Pick Your Wardrobe Wisely
"His-and-her sweaters? All-denim outfits? Bad ideas. The goal here is not to match but to coordinate your clothing. Choose colors that complement each other and avoid patterns that clash. And most importantly, stay away from logo tees. You might love a band, but your engagement photo is not the place to advertise."
Use Flash to Make Your Photos Pop
"It’s very common for flash to be too strong — wiping out details and creating ugly red-eye. But when used correctly, your on-camera flash can add a nice glint to your photos. The surrounding light may cause your flash not to trigger, so first, set your flash to 'on' instead of 'auto.' Next, tape a small piece of tissue paper over the flash. The paper will act as a diffuser, softening the light just a bit before it hits your face. Make sure the tape itself does not cover the flash or you’ll be left with weird shadows. Now take a few test shots to determine how close to stand to the camera. Find the correct distance and angle and this little burst of light will add a beautiful glint to your eye."
Use a Digital Camera With a Self-Timer
"If you have a friend willing to press the shutter button, that’s great. But a self-timer and a tripod (or a safe flat surface) will work just fine. Unless you’re more experienced, stick with digital so you can see what you’re getting and make adjustments as you go along. The first step is to frame the shot on your fiancé from behind the camera, leaving room to one side for you to jump in. Set the self-timer and be ready to get in place as soon as you press the shutter button. A self-timer is a great way to eliminate the stiff posed look some photos have. There’s no time to pose because you’re running into the frame!"
Don’t Skimp on Printing
"If you want high-quality prints of your photos, take the files to a high-quality printer. There’s a huge continuum of photo printers, from drug stores to high-end labs, and something in the mid-to-high range is the way to go. Drugstore printers use machines and lower quality ink and paper. Since they’re dealing with a larger volume of customers, your prints may lack the attention to detail that make them look great. A high-quality printer will use better materials and trained professionals who make adjustments to the image before running it through the machine. They may also offer retouching services, if you need to remove a blemish, an under-eye circle, or whiten your fiancé’s teeth. Even if you decide not to have prints made, labs can improve photos before you email them out or post them online. "

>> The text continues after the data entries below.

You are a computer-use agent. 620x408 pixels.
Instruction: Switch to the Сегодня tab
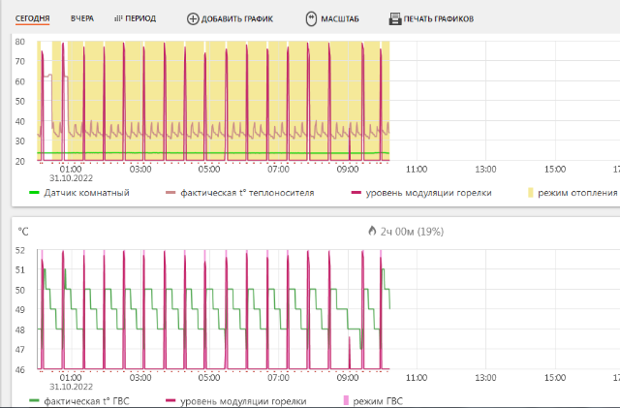click(x=32, y=18)
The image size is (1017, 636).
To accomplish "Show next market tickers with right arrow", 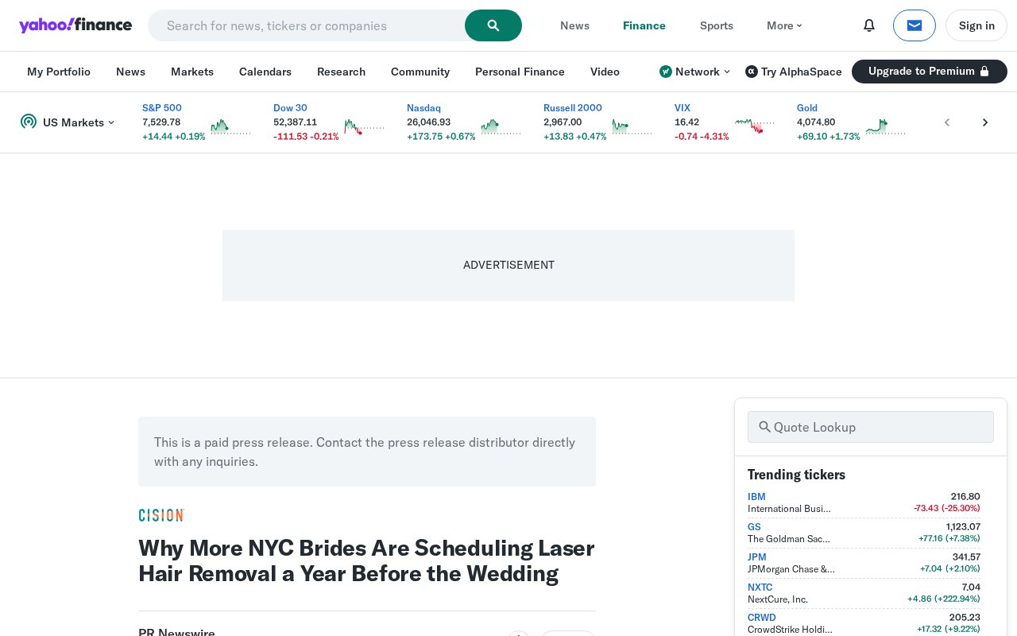I will pyautogui.click(x=985, y=122).
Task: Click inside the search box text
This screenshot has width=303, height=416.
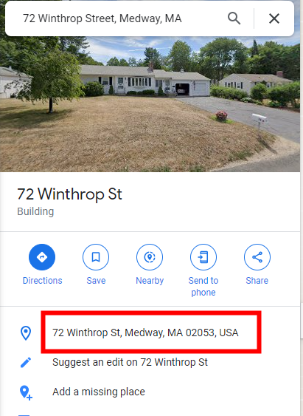Action: (102, 18)
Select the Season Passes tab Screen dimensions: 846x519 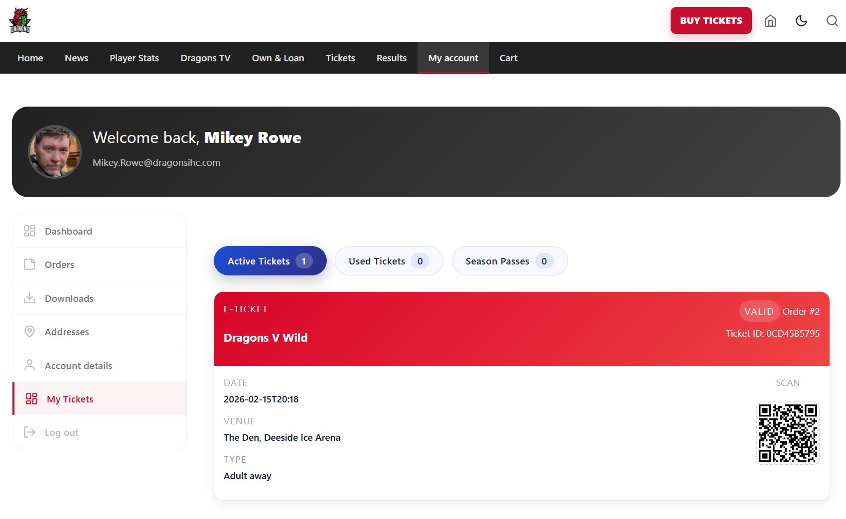(509, 261)
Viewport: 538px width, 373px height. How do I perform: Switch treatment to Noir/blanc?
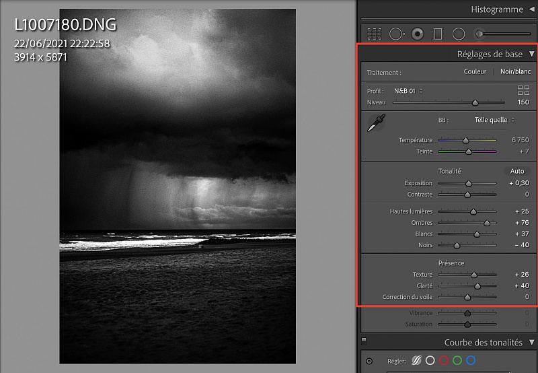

Have Some Fun and Show Your Personality
"This is the most important tip of all. Your engagement photos are meant to capture your personalities as individuals and as a couple. Find a way to show that in your setting, activities, or expressions. For example: was your first date in a photogenic spot? Use that spot as your background. Do you love backpacking or camping together? Photograph yourselves in a tent. Are you both complete goofballs? Take a photo with your eyes crossed and tongues sticking out. Whatever your version is, know that you’re not confined to a perfectly posed smiley photo. So create a photo that is unique to you!"